For the next week, all I did was keep looking at porn because nobody walked through my office door and asked for help. I did start getting a few subpoenas to serve. The dedicated clerks down at the court house were back to work and trying to round up people with unpaid parking tickets and those who'd forgotten to pay their traffic tickets.
It was that way until the middle of May, though it was pretty easy to serve the subpoenas since most people were still at home because their jobs hadn't come back yet. They were even kinda nice about it. I think that's because I was the first person they'd seen in over a month who wasn't living with them. I never realized women don't really get dressed until they leave the house. There were a couple who were better than the porn I was watching.
I could understand how they felt the day Vivian walked into my office because she was a refreshing change.
Vivian Jeffers looked about forty and I had a feeling if she'd been into amateur porn, she'd have been a real hit. It was warm in Tennessee then, well, hot as hell actually, and Vivian was baring as much skin as she could in order to stay cool. Her T-shirt fit like a second skin over her big tits and her little shorts were showing some really smooth, really soft inner thighs. I was sitting there wondering how those thighs would feel against my face when she cleared her throat.
"Mr. Meers, I need you to find my husband. Can you do that?"
I grinned, partly because I finally had some real work and partly because she'd settled her weight on one hip and that cocked hip was reminding me of something else I hadn't done in way too long.
"Sure I can. It's what I do. Have a seat and tell me what happened. Oh, and call me Harry. If we're going to work together, we need to be on a first name basis. What's yours?"
"My name is Vivian Jeffers. My husband's name is Greg, well, he likes to be called Gregory, but I call him Greg. Gregory sounds so stuffy, don't you think it does? He only corrected me once and I told him he'd always be just Greg to me whether he liked it or not, but he corrects other people all the time. Well, he did before we got shut up in our houses at the end of March."
Why the fuck is it that when women get nervous about something they start talking a mile a minute about shit that doesn't matter? They all do it, and Vivian was doing it right then. I was used to it, but it still pissed me off. I didn't want to piss her off though, so I played nice and smiled.
"OK, Vivian. When did you see him last?"
She pulled out her cell phone and thumbed over the screen for a few seconds, and then frowned.
"Here it is on the fifteenth of April. Greg's a registered nurse, and he was working days at Memorial when the virus hit. First he was working his normal twelve hour shift -- seven in the morning to seven at night -- but when the cases started piling up, he said they were talking about making the nurses work every day instead of getting some days off.

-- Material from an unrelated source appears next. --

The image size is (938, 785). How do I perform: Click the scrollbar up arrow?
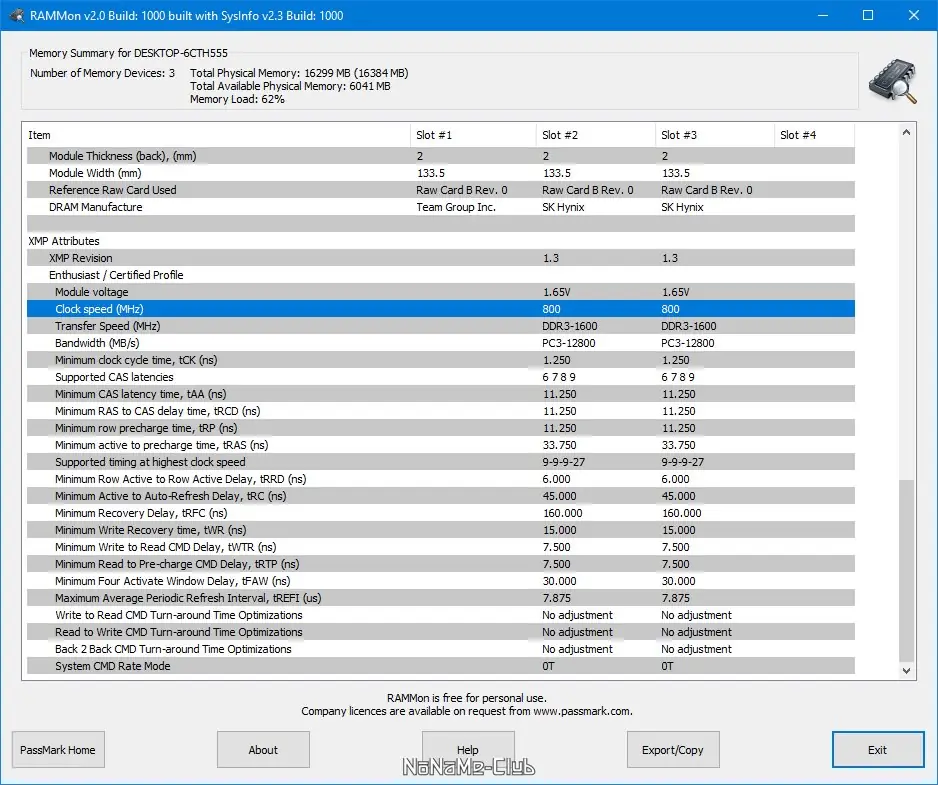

"He called me that day to tell me that they'd gone over five hundred cases and he was going to have to work every day in order for the hospital to keep up. He called me the next day and said it didn't look like he'd be home for a while, and that he probably couldn't call me because they were getting almost a hundred new cases a day and he didn't have time.
"Well, I didn't hear from him again after that. I figured he was just busy, but you'd think they'd give him time to call his wife and tell her he was still alive, wouldn't you?"
"Well, yes, I'd think they would. Didn't you try to call him between then and now?"
Vivian frowned.
"I did call him, every day, but it always went to voice mail. His voice mail message said he'd call back as soon as he could, but he never did. I tried calling the hospital too, but all they'd do was leave him a message."
I stopped taking notes and looked up.